Page MenuHomePhabricator

Deal with Google Chrome User-Agent deprecation
Open, MediumPublic

Description

Background

Google Chrome is changing the way it shares user-agents for increased privacy of users. You can read more about it here: https://www.chromestatus.com/feature/5704553745874944

Google Chrome has released Client Hints to provide device information. This first release “is intended to allow for developers to experiment and provide feedback”: https://groups.google.com/a/chromium.org/g/blink-dev/c/-2JIRNMWJ7s/m/u-YzXjZ8BAAJ

Technical practicalities

How it works (simple overview)

  • A user sends a request to our site via their browser (e.g. “show me an article”)
  • Our server sends a response that includes the article and a header that asks the browser to send some user data on the next request
  • If the user makes subsequent requests (e.g. “show me another article” or “show me the editor so I can edit this article”) they will also include this user data

Differences from receiving the user agent string

  • The site asks explicitly for the information, meaning that this can be flagged up to the user
  • The site specifies which information it needs, out of this list
  • Browsers may legitimately decline to send the information (e.g. if considered unnecessary or if the site is asking for too much)
  • If the user only ever sends one request, we will not receive any extra data
Rollout plan

Client hints is an experimental feature on Chrome 84, meaning that the browser will only send client hint data if the user has enabled Experimental Web Platform features (disabled by default).

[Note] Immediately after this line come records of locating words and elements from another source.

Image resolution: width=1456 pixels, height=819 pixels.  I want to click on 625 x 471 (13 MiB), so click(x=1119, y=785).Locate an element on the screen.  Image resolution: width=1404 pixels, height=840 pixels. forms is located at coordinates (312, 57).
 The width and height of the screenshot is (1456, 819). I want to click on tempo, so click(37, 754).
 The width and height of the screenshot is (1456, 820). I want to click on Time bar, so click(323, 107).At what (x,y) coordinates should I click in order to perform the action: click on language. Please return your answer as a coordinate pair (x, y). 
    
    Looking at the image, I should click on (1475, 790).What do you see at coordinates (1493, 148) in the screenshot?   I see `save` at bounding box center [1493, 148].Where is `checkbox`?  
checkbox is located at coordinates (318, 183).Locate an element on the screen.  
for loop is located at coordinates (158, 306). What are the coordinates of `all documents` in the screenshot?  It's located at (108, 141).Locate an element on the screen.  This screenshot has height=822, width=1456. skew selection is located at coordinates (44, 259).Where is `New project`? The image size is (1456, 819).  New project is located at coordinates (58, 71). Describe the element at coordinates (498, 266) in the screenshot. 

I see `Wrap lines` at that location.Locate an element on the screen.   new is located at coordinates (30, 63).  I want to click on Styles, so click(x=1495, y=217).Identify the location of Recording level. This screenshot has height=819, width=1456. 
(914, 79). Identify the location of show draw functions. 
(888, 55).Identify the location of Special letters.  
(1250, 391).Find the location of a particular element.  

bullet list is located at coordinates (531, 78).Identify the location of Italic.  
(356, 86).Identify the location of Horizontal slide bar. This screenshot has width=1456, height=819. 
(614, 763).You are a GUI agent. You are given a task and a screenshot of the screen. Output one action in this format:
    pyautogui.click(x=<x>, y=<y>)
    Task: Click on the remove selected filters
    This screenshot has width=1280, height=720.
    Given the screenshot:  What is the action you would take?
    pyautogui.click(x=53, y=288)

Google Chrome Stable VersionStable promotionWhat happens then?
Chrome 84July 14, 2020Sec-CH-UA Client Hints
Chrome 92October 6, 2020Audit site to understand where migration may be necessary
Chrome 95October 19, 2020Origin trial to experiment with Client Hints and provide feedback
Chrome 100March 29, 2022Deprecation trial (opt-in)
Chrome 101April 26, 2022Reduced Chrome version number rollout
Chrome 107October 25, 2022Reduced Desktop User-agent string rollout
Chrome 110Feb 7, 2023Reduced Mobile User-agent string rollout
Chrome 115May 2, 2023Deprecation trial ends. Everyone receives reduced user-agents

Chrome versions release schedule

Implications on CheckUser

User-agent strings are important pieces of information for checkusers and stewards in their work of detecting and blocking sock accounts. To continue to get that important data, we should implement support for client-hints on our end.

Even with client hints, the fingerprinting data may become unavailable to CheckUser in ways beyond our control (see Differences from receiving the user agent string). This should be discussed with checkusers.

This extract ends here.